The intellectual’s sole remaining ability in an age when television has reinforced an iconic turn from word to image is an “avantgardistic instinct for relevances”, he writes in a book of recent essays published last year, Europe, The Faltering Project. “They have to be able to get worked up about critical developments while others are still absorbed in business as usual”. That includes a mistrustful sensitivity about any damage to the normative foundations of politics, or threats to its mental resources. More positively it requires “the sense for what is lacking and ‘could be otherwise’ ”, including “a spark of imagination in conceiving of alternatives” and “a modicum of the courage required for polarising, provoking, and pamphleteering”.
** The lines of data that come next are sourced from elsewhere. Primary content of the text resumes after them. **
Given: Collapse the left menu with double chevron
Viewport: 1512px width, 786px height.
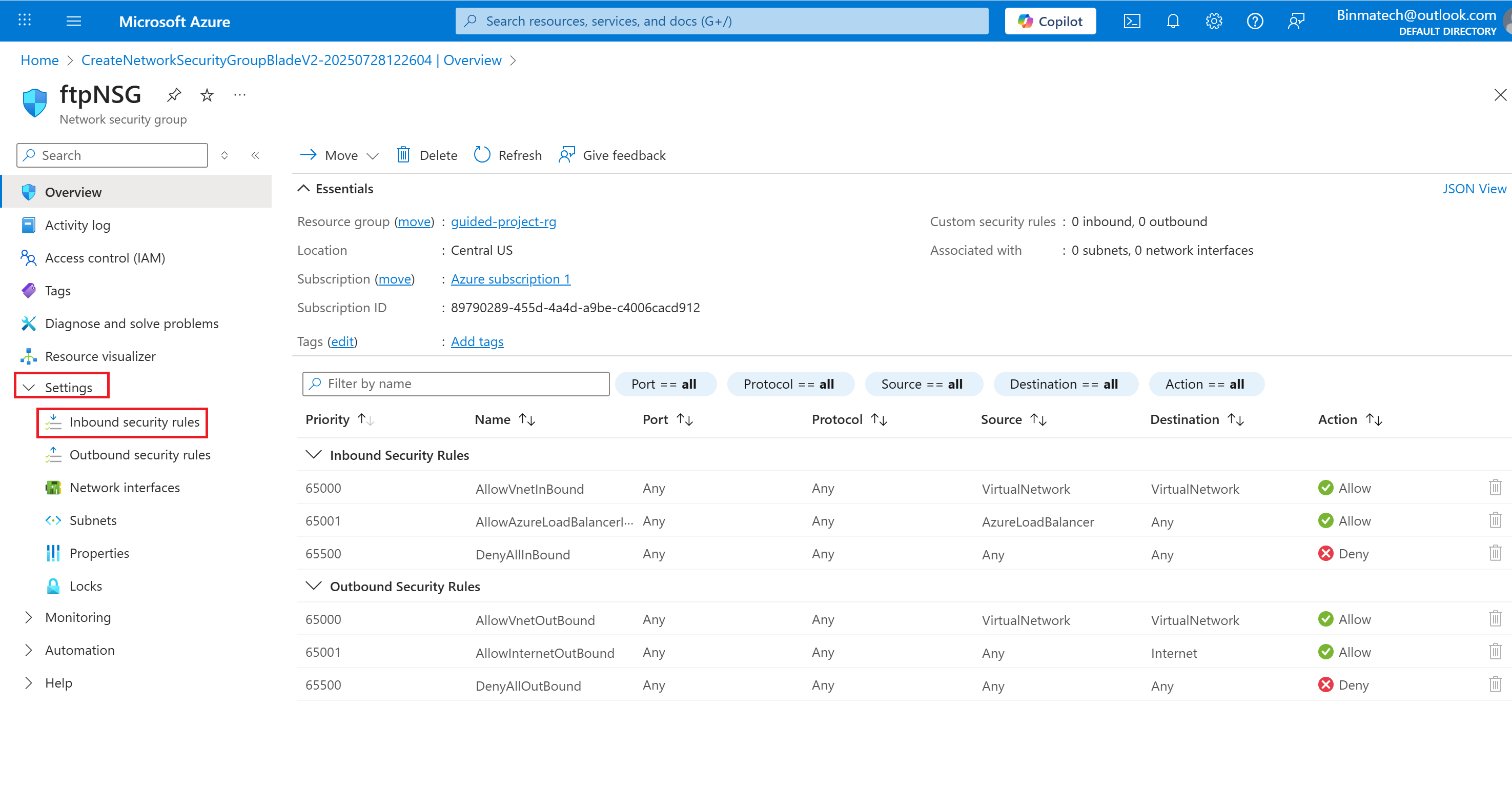Looking at the screenshot, I should [x=255, y=155].
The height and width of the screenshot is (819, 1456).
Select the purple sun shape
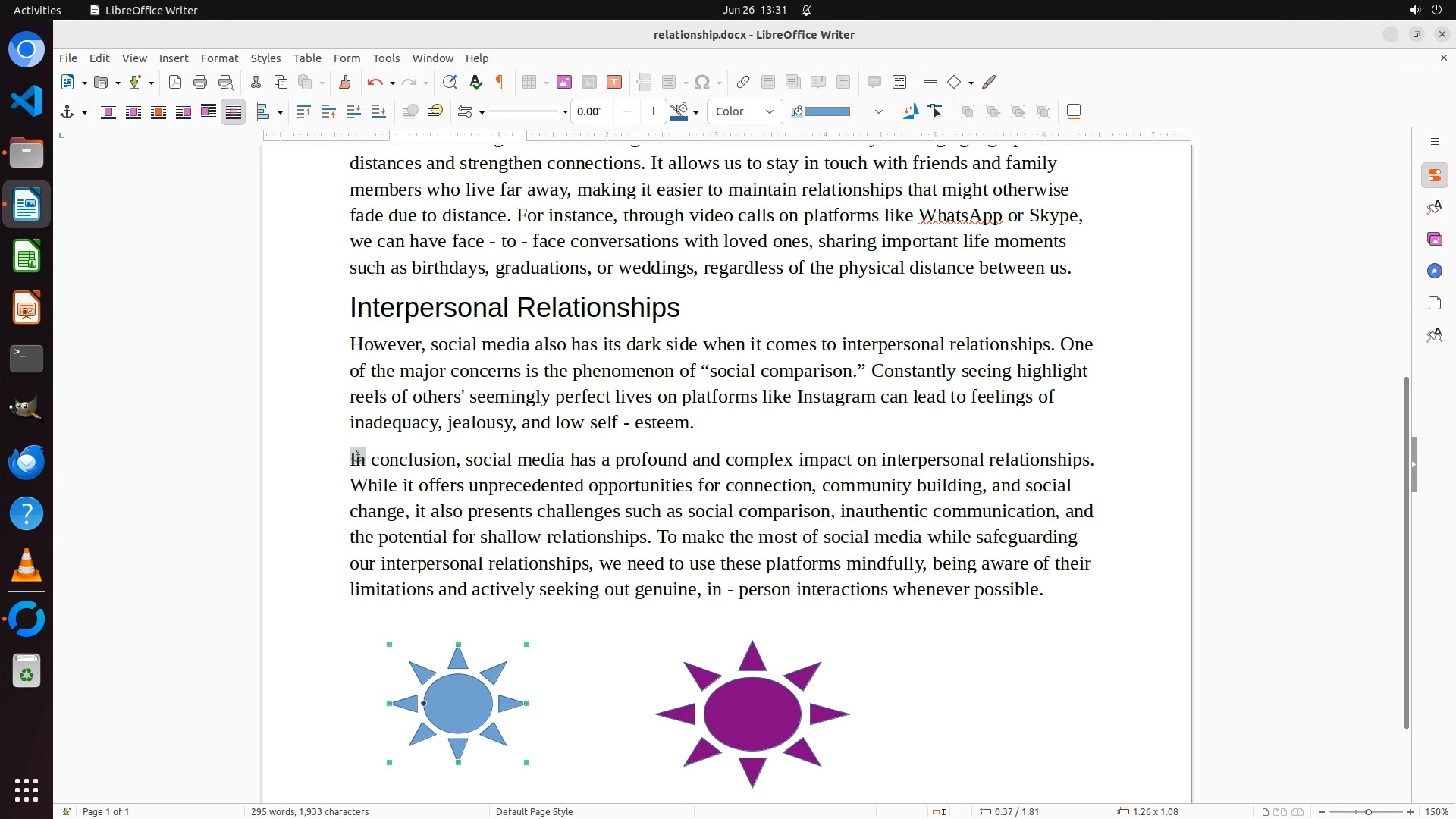coord(752,714)
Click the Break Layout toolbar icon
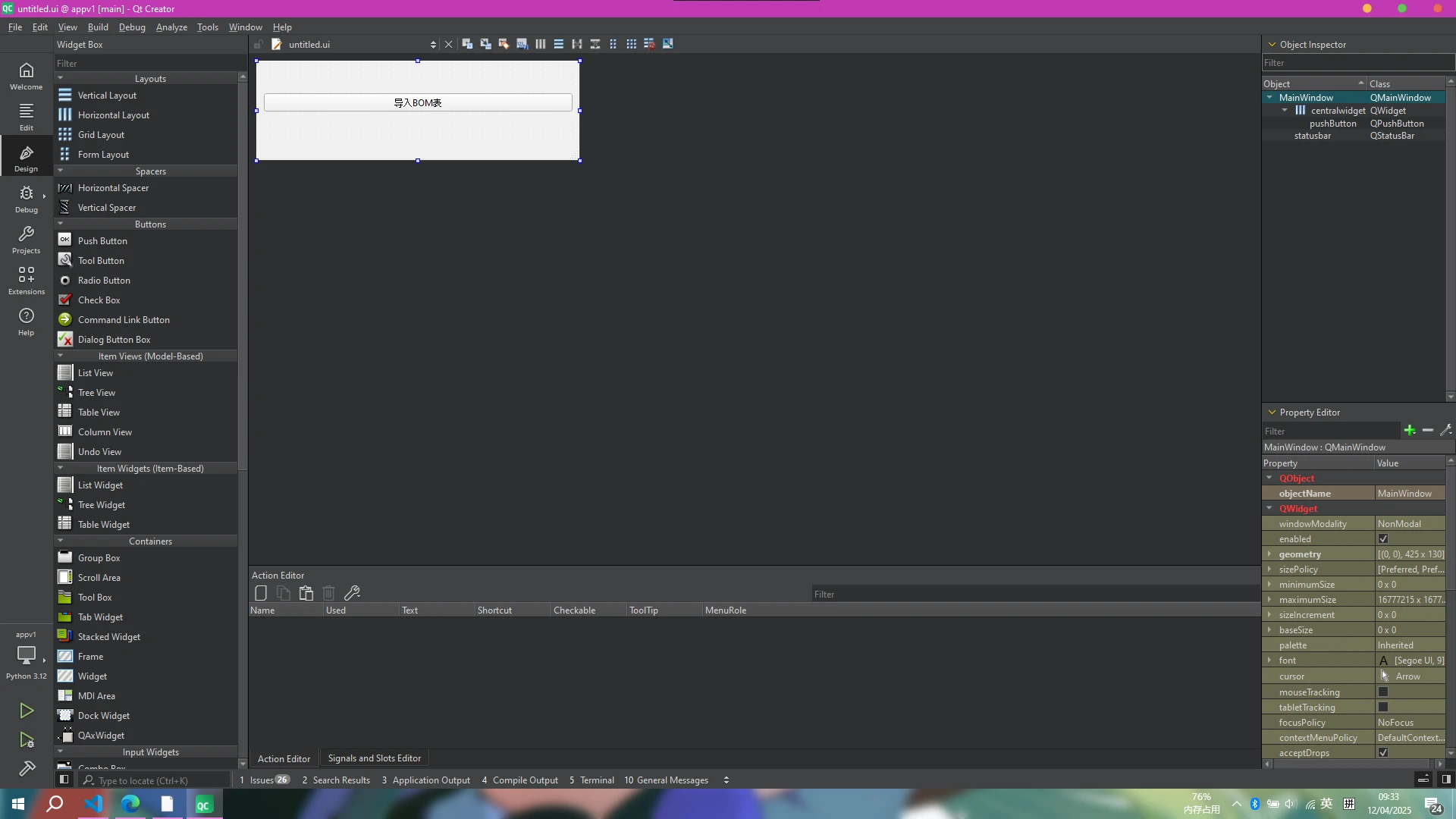Image resolution: width=1456 pixels, height=819 pixels. tap(649, 44)
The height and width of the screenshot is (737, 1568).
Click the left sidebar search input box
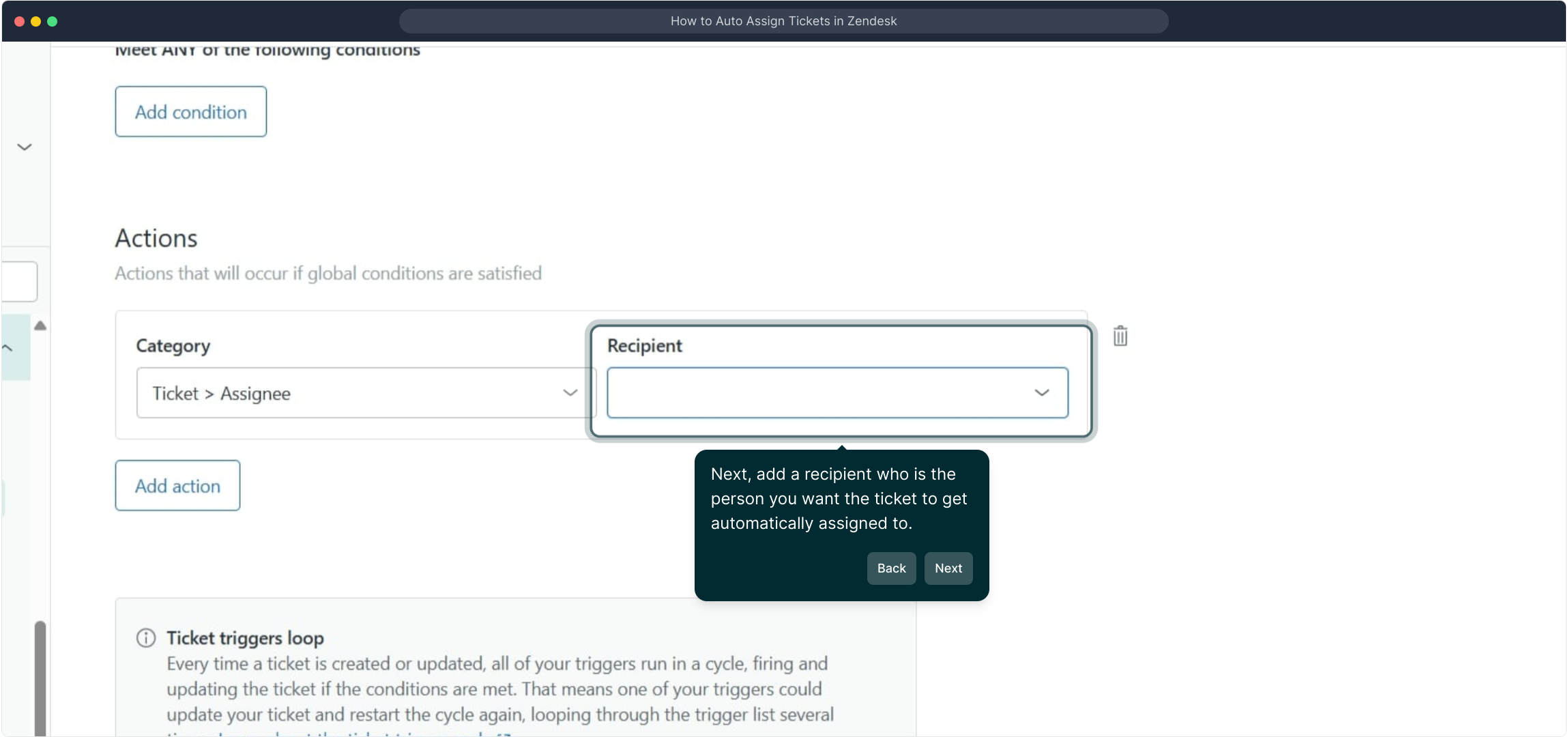click(x=19, y=282)
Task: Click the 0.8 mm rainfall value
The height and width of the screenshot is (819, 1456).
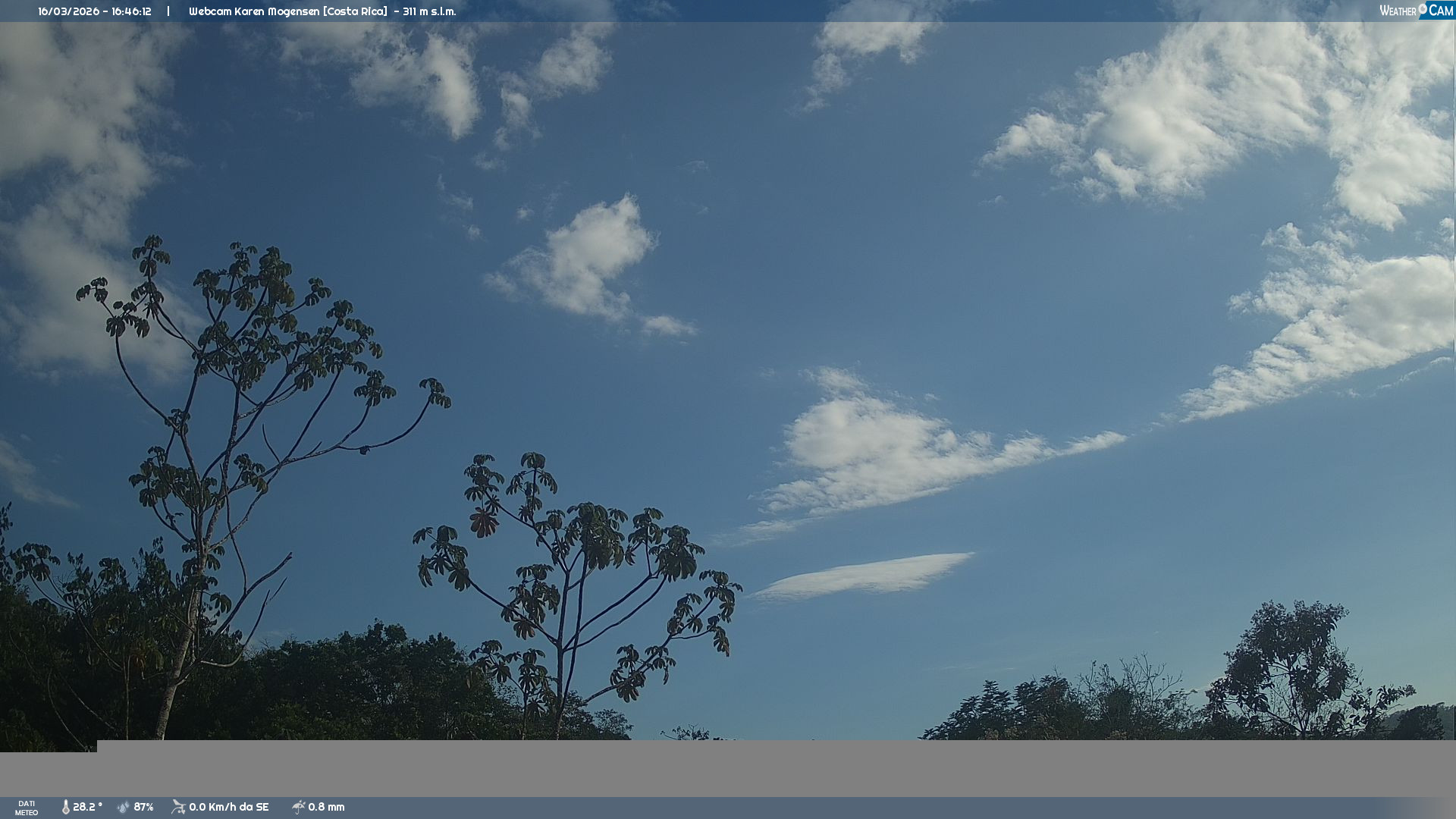Action: click(326, 807)
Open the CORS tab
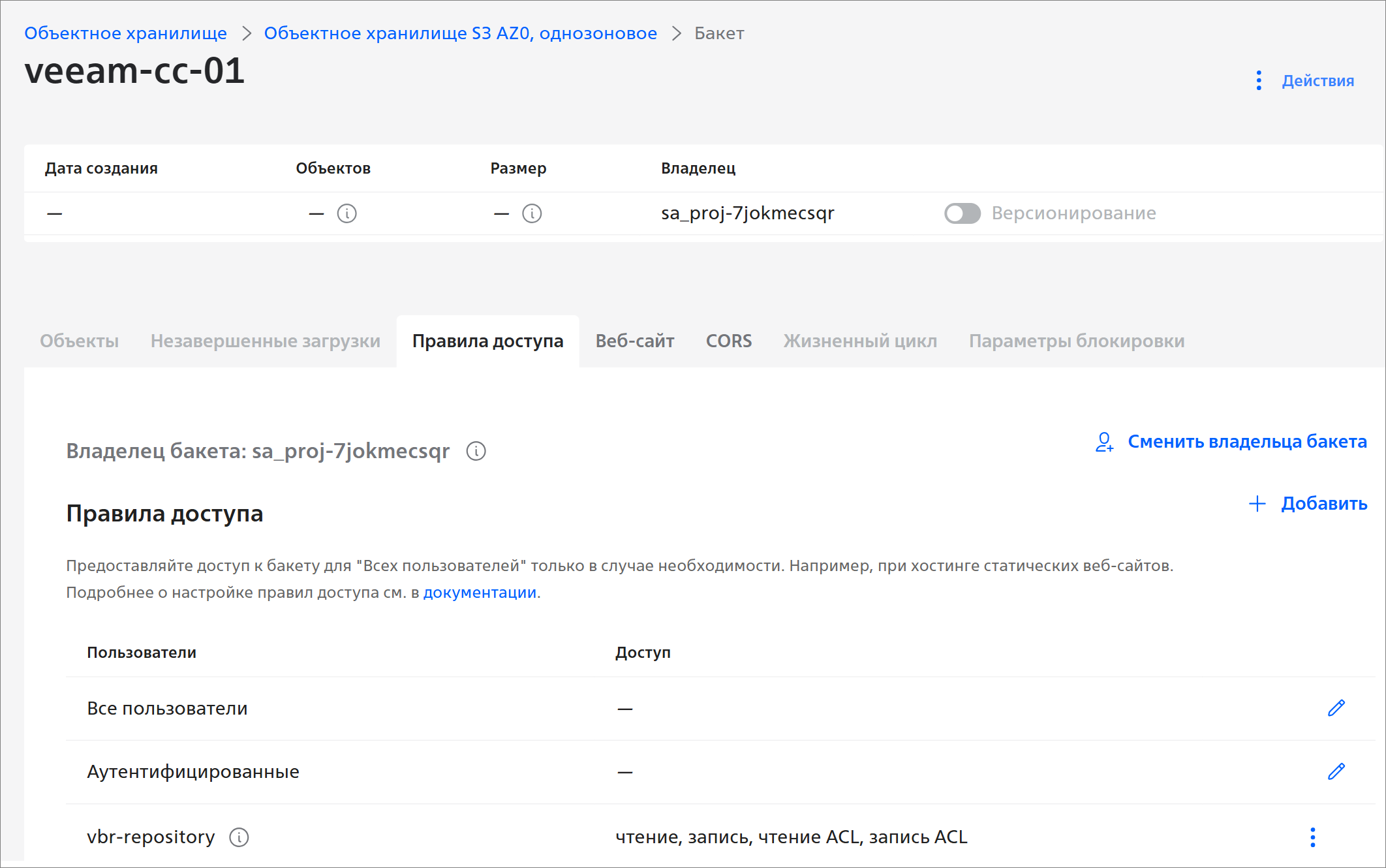This screenshot has width=1386, height=868. (x=728, y=341)
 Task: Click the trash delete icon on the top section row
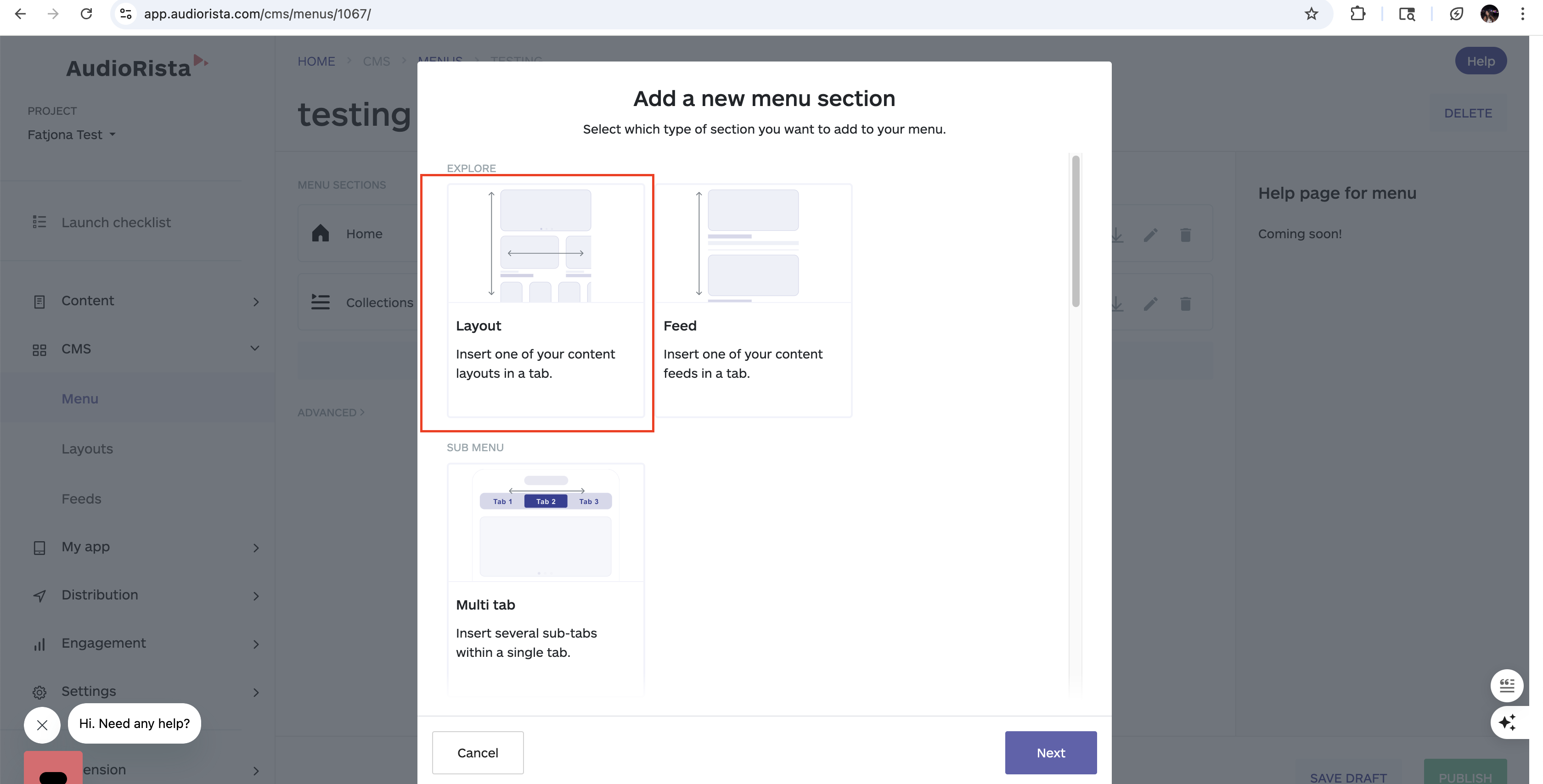[1186, 235]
Along similar lines, there’s this, from a review of Christopher Hitchens’ memoir:

In 1987 Russell Jacoby published a mournful elegy to untamed public intellectuals. He argued that the unruly, iconoclastic thinkers that had dominated the New York intellectual scene well into the 1950s were a disappearing species. They had a literary cast of mind; they knew how to write about large scale questions in a way accessible to an educated public without obfuscating their texts with unintelligible academic lingo. They were not domesticated by the perks of academia, think tanks and public grants. They were irreverent and value driven.

Well, there is good news. The above is a perfect description of Christopher Hitchens. Gifted with a phenomenal memory, with the ability to form sentences that give the reader the pleasures of linguistic precision combined with watching a good knock-out punch, Hitchens is exactly the untamed public intellectual that Jacoby mourned.

May 17th, 2010
Some Uses of Cynicism

The philosopher Simon Critchley, in Truthout:

I’m convinced that the conditions which we find ourselves in give us modest grounds for belief in emancipation and hope. One of the figures I continually come back to, is the figure of passive nihilism and I think we live in a time of pervasive passive nihilism. In the face of a chaotic and bloody world, one withdraws into oneself to cultivate practices of self-perfection. This can be linked to all sorts of new age beliefs, as well as to those that cultivate a sort of literary or aesthetic pleasure. I don’t share this feeling. I feel that human beings, in concert, in the right conditions, are capable of extraordinary outcomes.

I hate cynical irony, the form of knowing irony that’s just a form of protection from any sort of engagement with the world….

Properly understood, cynicism isn’t cynical – it’s opposed to moral hypocrisy, pride, pretension, luxury and people who think that they know what they’re talking about. To that extent, I’m amenable to certain forms of cynicism.

Critchley is moderating a new blog at the New York Times about philosophy.